### [EXERCISE REQUIREMENTS]
Check each statement below against the Serve Robotics results article and answer yes or no, quoting the words that decide it. 1. The company's quarterly net loss in Q4 FY 2025 was roughly US$34.3 million. 2. Quarterly EPS improved between Q4 FY 2024 and Q4 FY 2025. 3. Analysts project annual revenue growth of around 46.6%.

### [PAGE EXCERPT]

◆ ◆ ◆ ◆ ◆ ◆ ◆

Serve Robotics (SERV) Posts US$34 Million Quarterly Loss Challenging Bullish Growth Narratives
Serve Robotics Inc SERV | 0.00 |
Serve Robotics (SERV) has posted FY 2025 results that highlight a small but growing top line alongside sizable losses, with Q4 revenue at about US$0.9 million and a quarterly net loss of roughly US$34.3 million, or EPS of US$0.46 loss, while trailing 12 month revenue sits at roughly US$2.7 million against a net loss of about US$101.4 million and EPS of US$1.63 loss. Over recent quarters the company has seen revenue move from around US$0.18 million in Q4 FY 2024 to US$0.88 million in Q4 FY 2025, while quarterly EPS shifted from a US$0.36 loss to a US$0.46 loss as management continues to spend heavily relative to its current scale. This leaves margins firmly in loss making territory even as the revenue base expands.
See our full analysis for Serve Robotics.With the headline results on the table, the next step is to see how these margins, losses and revenue trends stack up against the widely followed narratives around Serve Robotics's growth potential and risk profile.
Revenue still tiny at about US$3 million
- On a trailing 12 month basis, Serve is generating roughly US$3 million of revenue, with analysts projecting around 46.6% annual growth from this low base.

◆ ◆ ◆ ◆ ◆ ◆ ◆

### [DATA SHOWN]
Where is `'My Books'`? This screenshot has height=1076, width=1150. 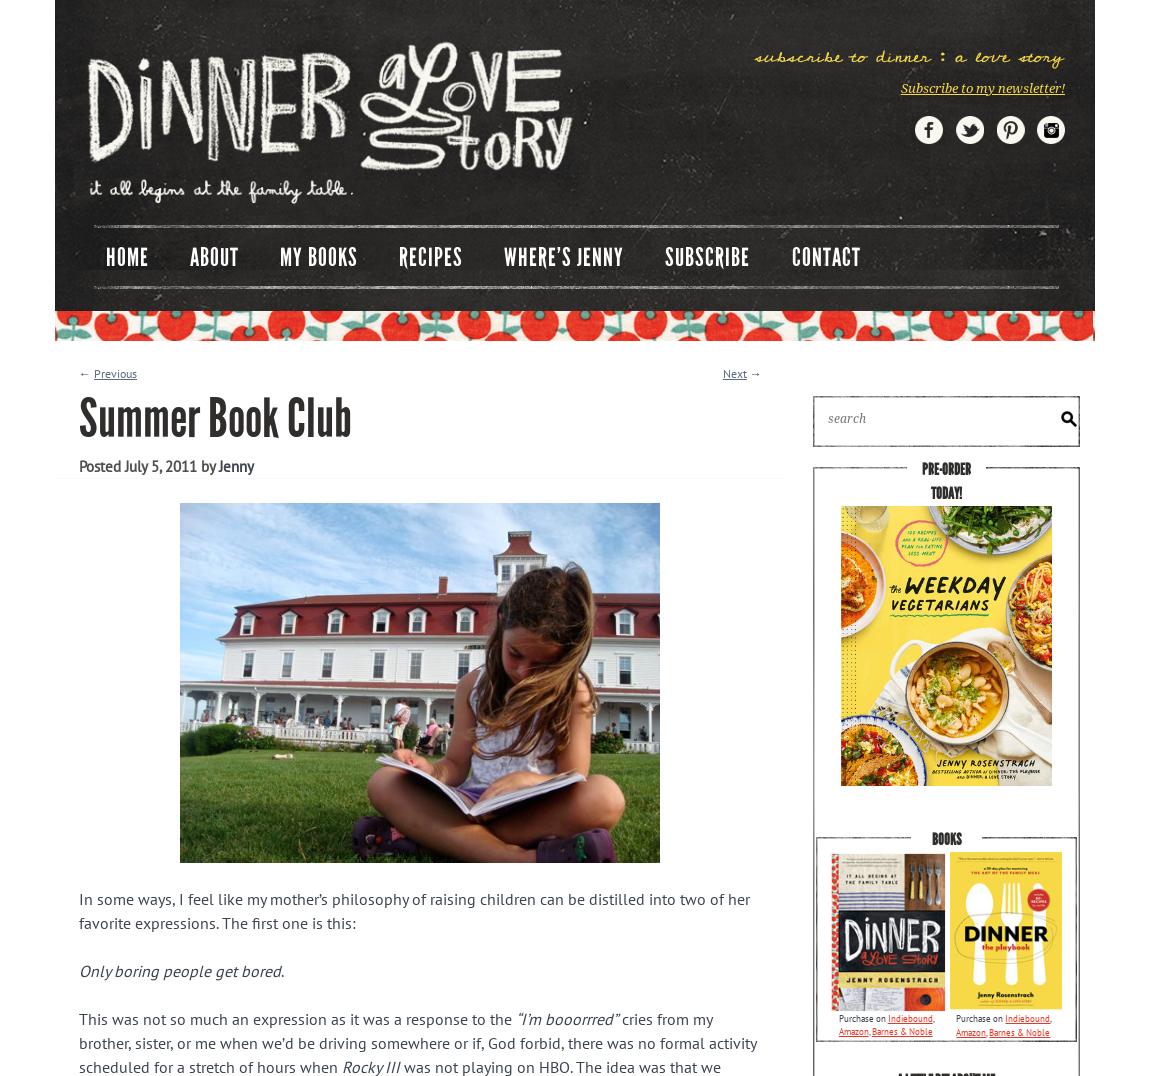 'My Books' is located at coordinates (317, 256).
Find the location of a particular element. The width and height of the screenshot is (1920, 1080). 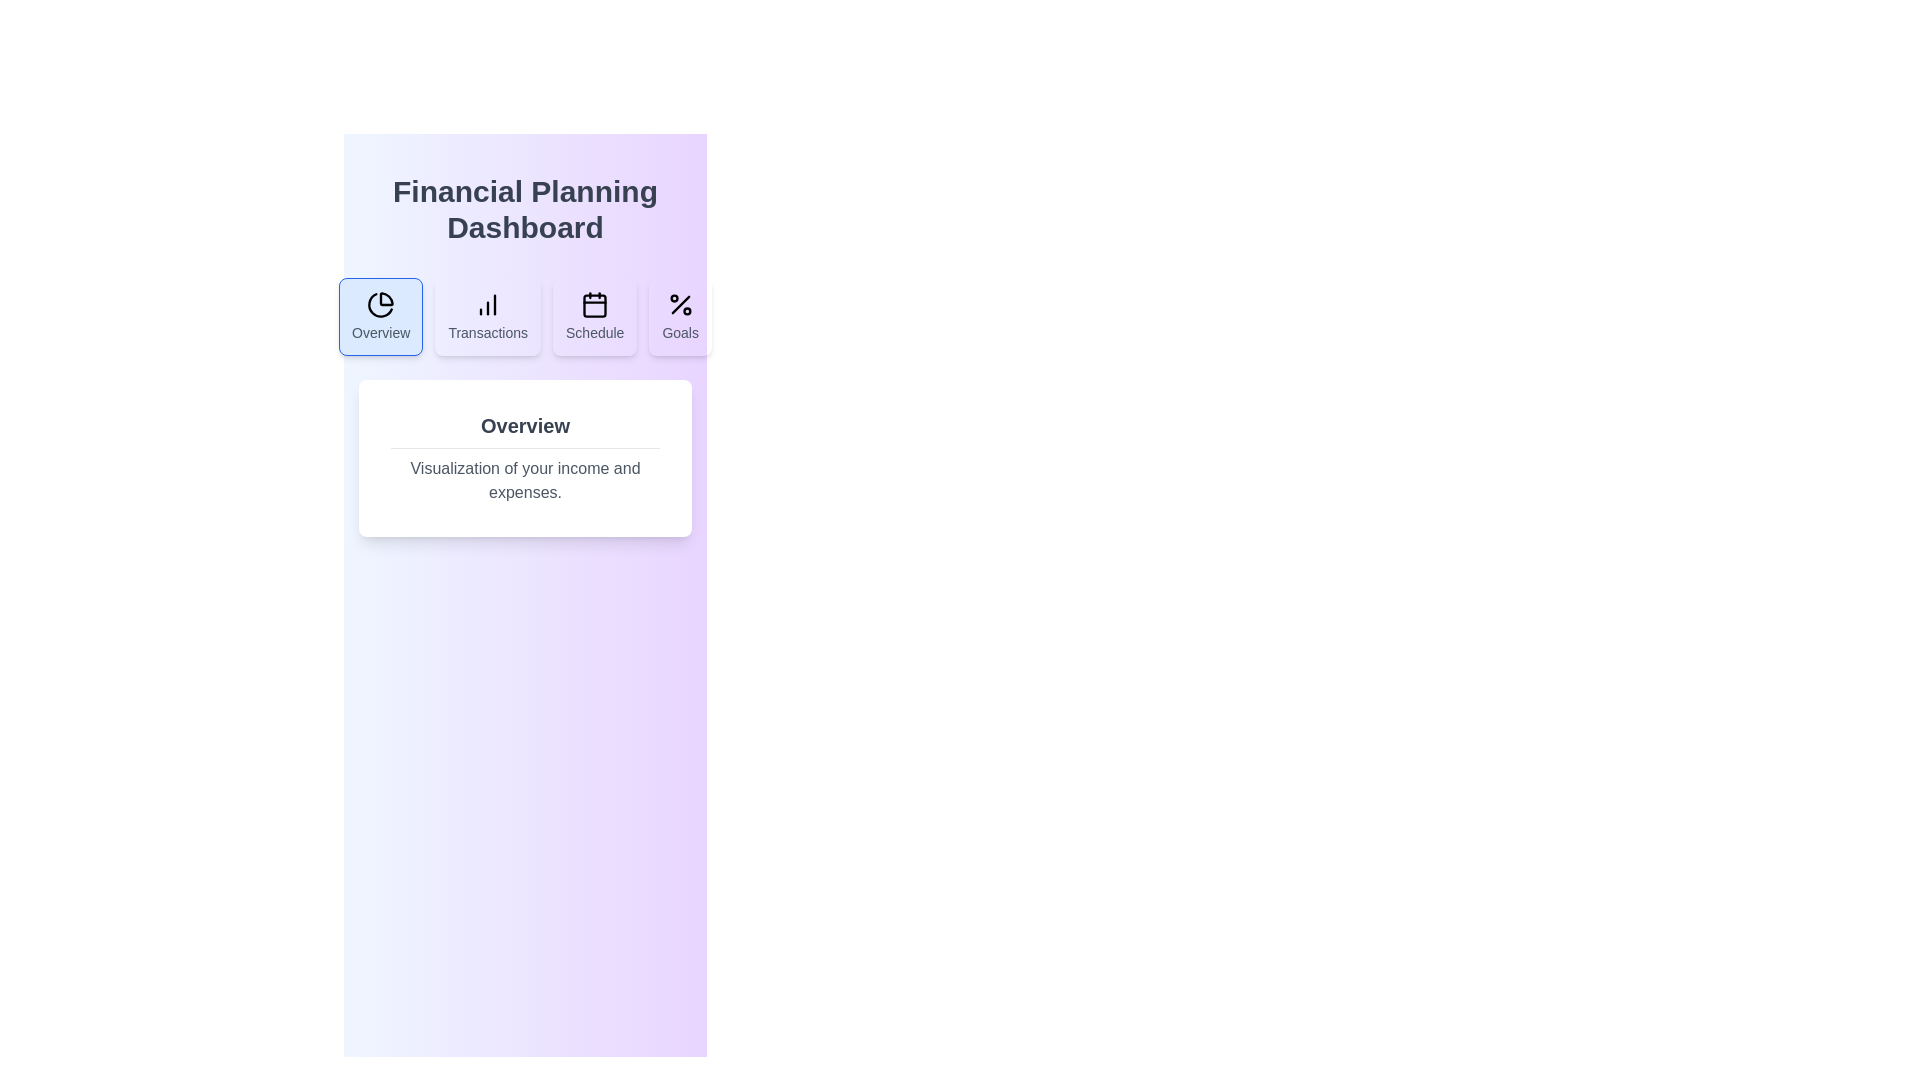

the 'Schedule' button with a calendar icon is located at coordinates (594, 315).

◆ ◆ ◆ ◆ ◆ ◆ ◆

### [THE OUTPUT]
1. Yes: "a quarterly net loss of roughly US$34.3 million"
2. No: "quarterly EPS shifted from a US$0.36 loss to a US$0.46 loss"
3. Yes: "with analysts projecting around 46.6% annual growth from this low base"